デイヴィッドとドーンという幸せな夫婦が暮らす家にある日戦地から帰還した弟が転がり込む。
この弟が夫婦や近所の関係を掻き回し平和な風景を乱して行きます。
平凡に見える夫婦関係や近所付き合いの中にも秘密が隠れていて、ふとしたきっかけでそれが明るみになり崩壊する、という内容。

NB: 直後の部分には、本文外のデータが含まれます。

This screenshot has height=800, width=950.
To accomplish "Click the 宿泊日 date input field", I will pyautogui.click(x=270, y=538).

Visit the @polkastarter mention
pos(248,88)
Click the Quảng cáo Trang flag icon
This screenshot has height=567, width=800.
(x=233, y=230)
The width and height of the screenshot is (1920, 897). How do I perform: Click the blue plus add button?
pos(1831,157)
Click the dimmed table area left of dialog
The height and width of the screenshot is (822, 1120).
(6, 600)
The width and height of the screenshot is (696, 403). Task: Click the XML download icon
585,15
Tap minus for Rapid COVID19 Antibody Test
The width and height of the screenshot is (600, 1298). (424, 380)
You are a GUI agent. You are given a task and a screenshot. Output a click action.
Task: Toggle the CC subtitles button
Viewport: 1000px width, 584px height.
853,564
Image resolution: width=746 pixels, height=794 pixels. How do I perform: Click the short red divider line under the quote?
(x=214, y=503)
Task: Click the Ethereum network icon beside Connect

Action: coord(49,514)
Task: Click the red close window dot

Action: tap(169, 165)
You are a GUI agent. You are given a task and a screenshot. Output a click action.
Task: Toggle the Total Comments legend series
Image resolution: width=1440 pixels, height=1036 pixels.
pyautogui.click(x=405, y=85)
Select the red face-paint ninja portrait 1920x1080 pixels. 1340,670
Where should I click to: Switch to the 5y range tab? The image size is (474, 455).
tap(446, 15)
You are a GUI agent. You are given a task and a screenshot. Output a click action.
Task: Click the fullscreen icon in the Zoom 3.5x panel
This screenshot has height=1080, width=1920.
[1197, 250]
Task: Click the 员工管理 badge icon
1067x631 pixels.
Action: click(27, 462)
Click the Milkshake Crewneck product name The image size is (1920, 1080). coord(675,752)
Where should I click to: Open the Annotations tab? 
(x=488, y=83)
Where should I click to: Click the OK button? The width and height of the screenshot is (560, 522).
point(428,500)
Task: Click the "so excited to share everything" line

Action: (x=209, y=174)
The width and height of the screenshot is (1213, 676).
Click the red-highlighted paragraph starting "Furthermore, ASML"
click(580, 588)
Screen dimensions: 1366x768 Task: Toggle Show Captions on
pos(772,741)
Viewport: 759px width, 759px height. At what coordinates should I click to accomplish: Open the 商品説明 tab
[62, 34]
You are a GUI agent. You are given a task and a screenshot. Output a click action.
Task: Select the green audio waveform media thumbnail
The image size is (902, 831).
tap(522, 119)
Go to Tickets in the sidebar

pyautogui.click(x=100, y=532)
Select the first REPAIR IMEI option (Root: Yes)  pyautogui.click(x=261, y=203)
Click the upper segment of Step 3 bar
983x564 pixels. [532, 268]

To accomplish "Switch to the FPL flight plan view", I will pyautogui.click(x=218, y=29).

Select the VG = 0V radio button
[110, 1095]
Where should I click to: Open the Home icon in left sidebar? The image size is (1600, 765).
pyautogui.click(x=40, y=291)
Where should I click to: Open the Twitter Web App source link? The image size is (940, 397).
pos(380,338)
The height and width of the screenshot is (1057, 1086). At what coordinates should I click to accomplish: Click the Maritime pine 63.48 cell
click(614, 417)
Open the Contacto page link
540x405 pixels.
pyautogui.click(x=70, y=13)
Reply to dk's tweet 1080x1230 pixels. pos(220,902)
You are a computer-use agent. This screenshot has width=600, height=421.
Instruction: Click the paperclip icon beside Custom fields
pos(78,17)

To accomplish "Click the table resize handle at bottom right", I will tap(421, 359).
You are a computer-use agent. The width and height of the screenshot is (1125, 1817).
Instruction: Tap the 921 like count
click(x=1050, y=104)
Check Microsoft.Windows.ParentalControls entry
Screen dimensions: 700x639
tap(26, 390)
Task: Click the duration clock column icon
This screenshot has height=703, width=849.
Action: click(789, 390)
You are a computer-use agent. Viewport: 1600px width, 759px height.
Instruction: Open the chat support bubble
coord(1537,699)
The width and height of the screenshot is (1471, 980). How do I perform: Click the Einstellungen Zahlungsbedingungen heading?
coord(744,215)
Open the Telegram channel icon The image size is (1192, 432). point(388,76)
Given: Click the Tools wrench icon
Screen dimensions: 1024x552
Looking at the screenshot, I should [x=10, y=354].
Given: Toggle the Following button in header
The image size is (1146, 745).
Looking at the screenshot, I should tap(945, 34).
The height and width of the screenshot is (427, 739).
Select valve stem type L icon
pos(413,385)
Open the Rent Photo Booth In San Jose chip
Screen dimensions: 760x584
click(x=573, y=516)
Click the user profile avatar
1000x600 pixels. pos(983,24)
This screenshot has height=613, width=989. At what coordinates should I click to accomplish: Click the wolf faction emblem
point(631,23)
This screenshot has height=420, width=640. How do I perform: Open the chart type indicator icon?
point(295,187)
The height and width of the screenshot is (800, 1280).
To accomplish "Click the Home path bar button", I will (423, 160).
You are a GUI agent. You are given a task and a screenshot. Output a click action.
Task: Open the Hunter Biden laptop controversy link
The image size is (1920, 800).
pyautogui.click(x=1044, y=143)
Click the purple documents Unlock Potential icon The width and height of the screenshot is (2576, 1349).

話が進むと徐々にデイヴィッドやその家族の過去が明らかになっていきますが、実際の描写はほとんどされず、人物たちのふとした会話の中に混ざる程度でしか出されません。
最終的に幸せそうな雰囲気で終わりますが、もちろんそれは表面的な部分だけです。
後味はとっても苦々しく、見終わってしばらく暗い気持ちになります。

ドーンが抱える子供を抱っこした”お隣さん”の旦那の「自慢の息子だな」のセリフとか特に苦かった。
「ほとりの朔子」を観た時も感じましたが、こういう身近な人たちが実は関係を持っているっていう状況って、人口の多い都会よりも人同士の繋がりが深い田舎暮らしの方が多いんじゃないかなと東京に住みながら感じた所です。

ベネディクト・カンバーバッチは相変わらず存在感が強く、どこか闇を抱えている雰囲気も良かったですが、
他の役者たちが特に光っているようにも見えずちょっと物足りなさを感じました。